Rob Ziegler: Seed
America has been getting the shit kicked out of it in print lately. From Brian Francis Slattery’s Liberation to Robert Charles Wilson’s Julian Comstock, the United States has recently become a prime target for speculative fiction of the post-economic-collapse variety. But it isn’t all doom, gloom, and cautionary criticism. Case in point: Seed. Rob Ziegler’s debut novel posits an economically depressed, ecologically devastated future in which human misery is the one natural resource America hasn’t depleted. But like Liberation and Julian Comstock, Seed celebrates America’s grit, ruggedness, and pioneer spirit—by putting the country through unimaginable hell.

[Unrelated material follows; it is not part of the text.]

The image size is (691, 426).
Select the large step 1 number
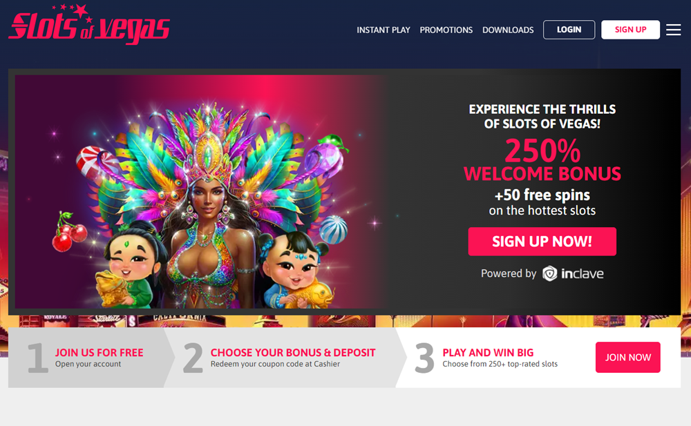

Granted, it takes Seed a good long while to get to the celebration. In a 22nd century scarred by famine, plagues, climate change, and almost-total government disintegration—a backdrop reminiscent of Paolo Bacigalupi’s recent The Windup Girl—survival lies with Satori, a living city that’s been bioengineered out of flesh and bone over the ruins of Denver. Satori produces barcoded seeds able to withstand the harsh environment. The distribution of those seeds to the nation’s migrant populace, however, is subject to violent cartels. Amid the hardship and decay, two Mexican-American orphans, Brood and Pollo, are caloric pilgrims grubbing for bare sustenance. Meanwhile, a former soldier, Sienna Doss, is assigned to retrieve a missing administrator of Satori, which manufactures clones to maintain its vast, biological infrastructure. And inside Satori, a functionary named Sumedha conducts experiments that may or may not be designed to serve the endangered human race.
As stark as Ziegler’s scenario is, his prose is even starker. He lingers over pain and hunger excruciatingly. The hardscrabble refugees and repurposed debris of the Southwest and Midwest are portrayed in gaunt, chiseled detail. Dub music permeates the countryside “like the echo of civilization.” But an abiding love for the land and its people lights even Seed’s darkest moments. And in the Satori scenes, Ziegler opens up and lets his syntax sing. Like a planned community zoned by H.R. Giger and David Cronenberg, the bio-city’s muscled walls and pulsing doors are rendered in vivid, grotesque strokes. The transitions between these settings are sometimes jarring, and the occasionally rote military-science-fiction jargon that dots Doss’ scenes doesn’t help. But Ziegler hits his lyrical stride just as the book’s clashing lines converge in a poetically brutal climax.
And therein lies Seed’s most disparate element: hope. Nimbly steering clear of preachiness and sloganeering—in spite of the clearly contemporary message—Ziegler offers a slim thread of redemption that stems from his characters’ archetypal American ass-kicking. The pyrrhic triumph they exact is exhilarating, but it defuses some of the visceral, unflinching horror that comes before. The chemistry, though, is only marginally out of balance. Overwhelmingly, Seed is a taut yet teeming future-shock thriller, not to mention a worthy addition to the perverse, burgeoning canon of dystopian Americana.